11th Chancellor of North Carolina Central University
- In office June 1, 2013 – November 26, 2016
- Succeeded by: Johnson O. Akinleye

= Debra Saunders-White =

American academic (1957–2016)

Debra Saunders-White (January 8, 1957 – November 26, 2016) was the eleventh chancellor of North Carolina Central University. She assumed office on June 1, 2013, and was the first woman to hold the permanent position of chancellor at NCCU. She was previously Deputy Assistant Secretary for Higher Education Programs at the U.S. Department of Education.

==Early life and education==
Saunders-White was born in Hampton, Virginia. She earned a bachelor's degree in history from the University of Virginia in 1979 and a master of business administration from the College of William and Mary in 1993. Saunders-White received her doctorate in higher education administration from George Washington University in 2004.

==Career==
Saunders-White worked at IBM from 1979 to 1994, first as a systems engineer and then in marketing. She taught college preparatory mathematics at St. George's School in Newport, RI from 1994 to 1998 and joined Hampton University in Hampton, VA as the assistant provost of technology in 1999. She built the university's first information technology organization, and in turn Hampton University was named one of the “most wired universities” by Forbes Magazine and the Princeton Review. In 2005, she was promoted as vice president for technology and chief information officer.

In 2006, Saunders-White left Hampton University to become the vice chancellor of Information Technology at the University of North Carolina Wilmington. During her time at UNCW, she also served in the Office of Institutional Diversity as the interim associate provost and the chief diversity officer.

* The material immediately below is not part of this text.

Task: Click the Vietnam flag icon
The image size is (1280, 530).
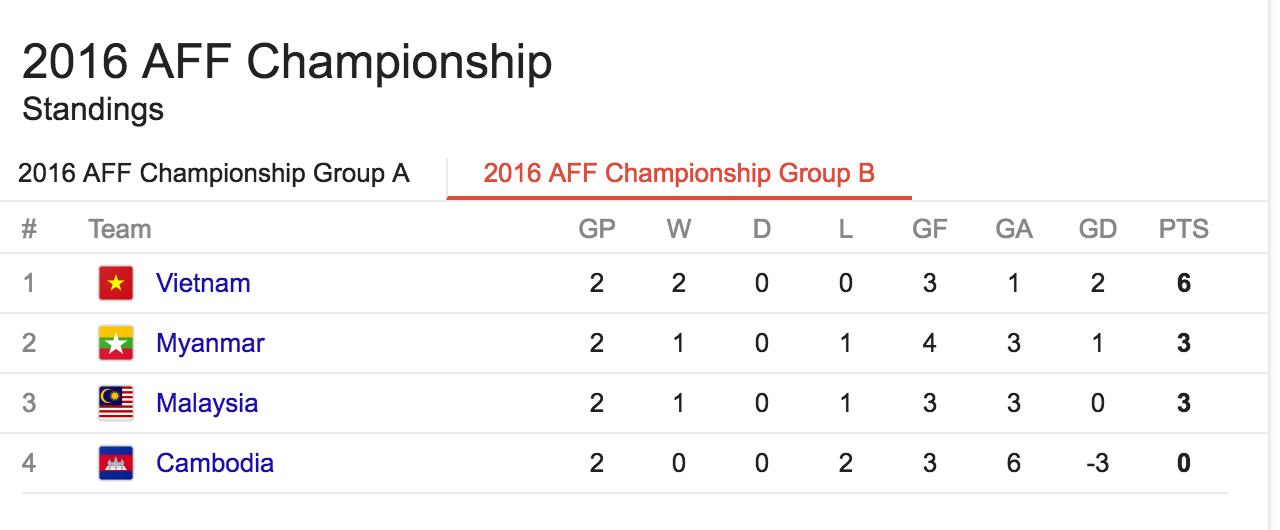Action: (116, 284)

In May 2011, Saunders-White began serving as deputy assistant secretary for higher education programs in the Department of Education. She left in 2013 after being appointed as the 11th chancellor of North Carolina Central University. NCCU is a public historically black university located in Durham, NC. Saunders-White began at NCCU on June 1, 2013, and was formally installed on Friday April 4, 2014. Saunders-White was a member of Alpha Kappa Alpha sorority.

Saunders-White died on November 26, 2016, from complications of kidney cancer at the age of 59.